--- Teks ---

7 Alasan Kamu Lebih Sedih Meninggalkan Perantauan, daripada Dulu Saat Pergi dari Kampung Halaman

Sedih Meninggalkan Perantauan

Merantau jadi salah satu fase paling krusial anak muda sepertimu. Entah merantau untuk meneruskan pendidikan atau karena kewajiban suatu pekerjaan. Awal merantau kamu sempat menangis karena memang berat rasanya hidup terpisah dari ayah, ibu serta kakak dan adikmu. Tapi setelah beberapa waktu hidup di perantauan seorang diri, kamu baru menyadari bahwa merantau tak sepahit bayanganmu. Di perantauan kamu menemukan teman-teman baru, lingkungan yang berbeda dan seseorang yang kini menjadi tambatan hati.

--- Rekaman Ditampilkan ---

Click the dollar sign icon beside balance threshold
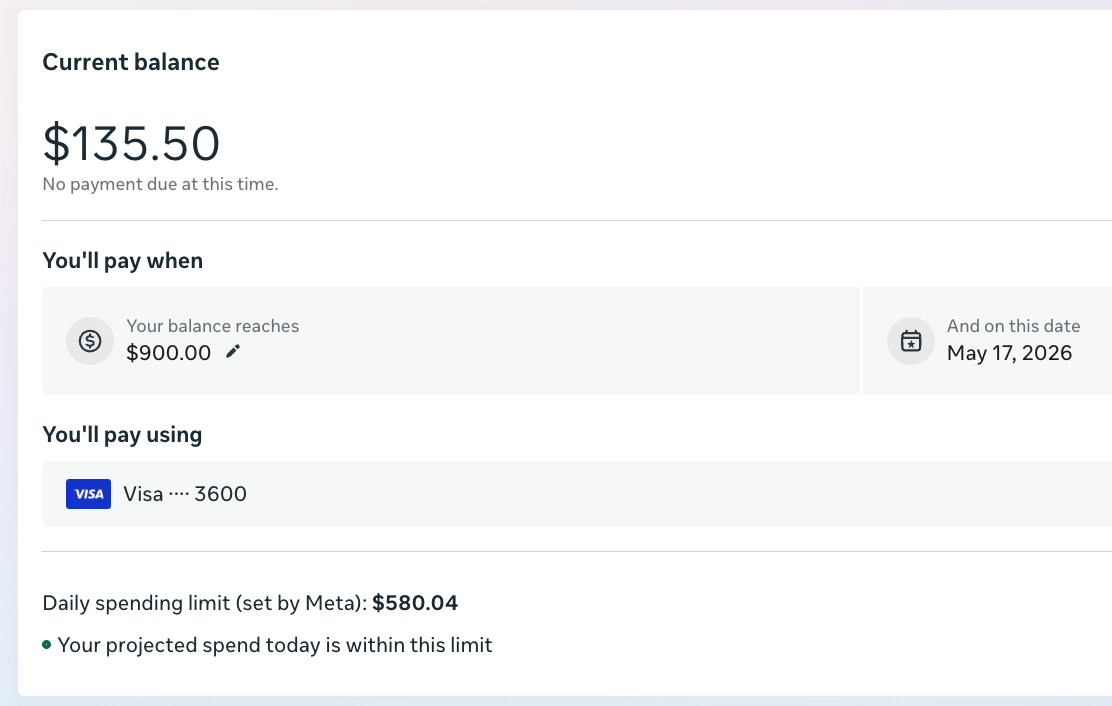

---
--- Rekaman Ditampilkan ---

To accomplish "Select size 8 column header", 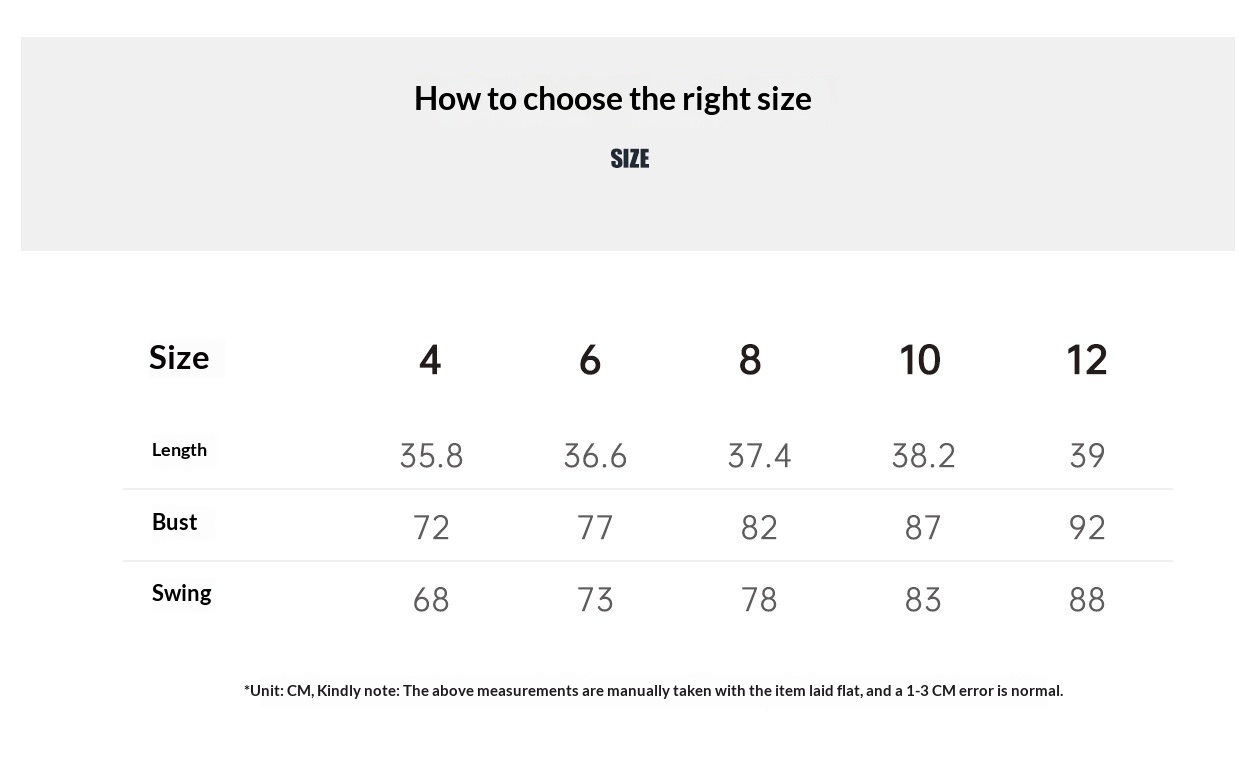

---

__Perintah Tugas 1__: Tuliskan kembali secara lebih ringkas paragraf dalam teks tentang meninggalkan perantauan yang diawali "Merantau jadi salah satu fase", dengan mempertahankan fakta-fakta utamanya.
__Perintah Tugas 2__: Lanjutkan teks tentang meninggalkan perantauan mulai setelah kalimat terakhirnya.

__Hasil 1__: Merantau, baik untuk melanjutkan pendidikan maupun karena tuntutan pekerjaan, merupakan fase krusial bagi anak muda. Pada awalnya kamu sempat menangis karena berat berpisah dari ayah, ibu, kakak, dan adik. Namun, setelah beberapa waktu, ternyata merantau tidak sepahit yang dibayangkan. Di perantauan kamu menemukan teman baru, lingkungan yang berbeda, dan seseorang yang kini menjadi tambatan hati.

__Hasil 2__:
Advertisement

Setelah betahun-tahun merantau, ada saatnya kamu harus kembali ke kampung halaman.  Entah karena pendidikanmu sudah selesai atau memang pekerjaan mengharuskan untuk kembali. Saat akan meninggalkan tanah rantau, justru sedihmu berlipat ganda. Air matamu bahkan tak bisa dibendung lagi, sampai dokumentasi perpisahanmu dengan para sahabat menunjukkan mimik mukamu sembab sendiri. Buat kamu yang merasa lebih sedih saat meninggalkan perantauan, mungkin alasan-alasan berikut yang mendasari.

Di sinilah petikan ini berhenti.